*BRIEF*: Take the records below from their first line through the line holding "Eier (66, 1161)", and set each of those lines down exactly, without pictures.

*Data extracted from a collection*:
┏━━

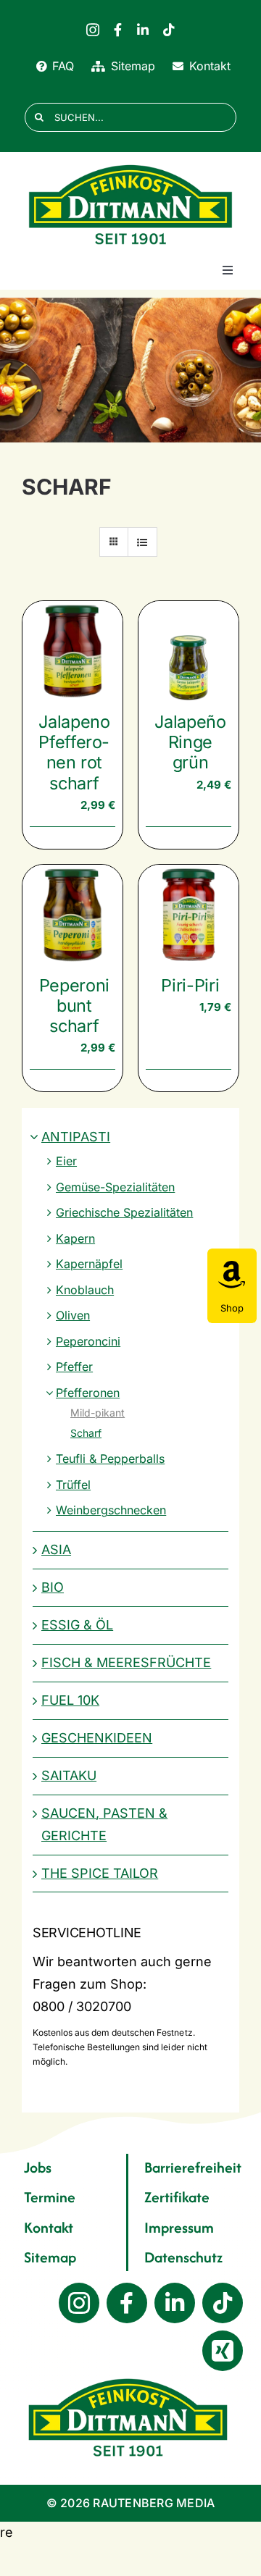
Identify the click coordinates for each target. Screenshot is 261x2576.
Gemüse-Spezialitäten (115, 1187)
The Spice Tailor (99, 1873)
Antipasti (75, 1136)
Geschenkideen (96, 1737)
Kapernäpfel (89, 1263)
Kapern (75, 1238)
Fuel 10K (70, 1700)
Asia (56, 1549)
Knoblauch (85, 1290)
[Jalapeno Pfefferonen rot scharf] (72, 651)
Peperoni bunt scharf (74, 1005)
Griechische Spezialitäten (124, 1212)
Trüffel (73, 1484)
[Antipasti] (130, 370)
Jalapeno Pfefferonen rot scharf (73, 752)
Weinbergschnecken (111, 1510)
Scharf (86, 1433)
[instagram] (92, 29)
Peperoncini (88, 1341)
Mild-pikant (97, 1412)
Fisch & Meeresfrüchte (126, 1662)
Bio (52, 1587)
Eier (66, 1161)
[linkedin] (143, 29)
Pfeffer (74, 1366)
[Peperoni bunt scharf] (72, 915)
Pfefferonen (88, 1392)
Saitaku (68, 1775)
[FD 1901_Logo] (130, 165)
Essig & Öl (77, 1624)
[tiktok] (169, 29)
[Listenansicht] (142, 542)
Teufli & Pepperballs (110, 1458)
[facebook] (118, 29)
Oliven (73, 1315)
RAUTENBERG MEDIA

┗━━

*THE ANSWER*:
Identify the click coordinates for each target. Screenshot is 261x2576.
Gemüse-Spezialitäten (115, 1187)
The Spice Tailor (99, 1873)
Antipasti (75, 1136)
Geschenkideen (96, 1737)
Kapernäpfel (89, 1263)
Kapern (75, 1238)
Fuel 10K (70, 1700)
Asia (56, 1549)
Knoblauch (85, 1290)
[Jalapeno Pfefferonen rot scharf] (72, 651)
Peperoni bunt scharf (74, 1005)
Griechische Spezialitäten (124, 1212)
Trüffel (73, 1484)
[Antipasti] (130, 370)
Jalapeno Pfefferonen rot scharf (73, 752)
Weinbergschnecken (111, 1510)
Scharf (86, 1433)
[instagram] (92, 29)
Peperoncini (88, 1341)
Mild-pikant (97, 1412)
Fisch & Meeresfrüchte (126, 1662)
Bio (52, 1587)
Eier (66, 1161)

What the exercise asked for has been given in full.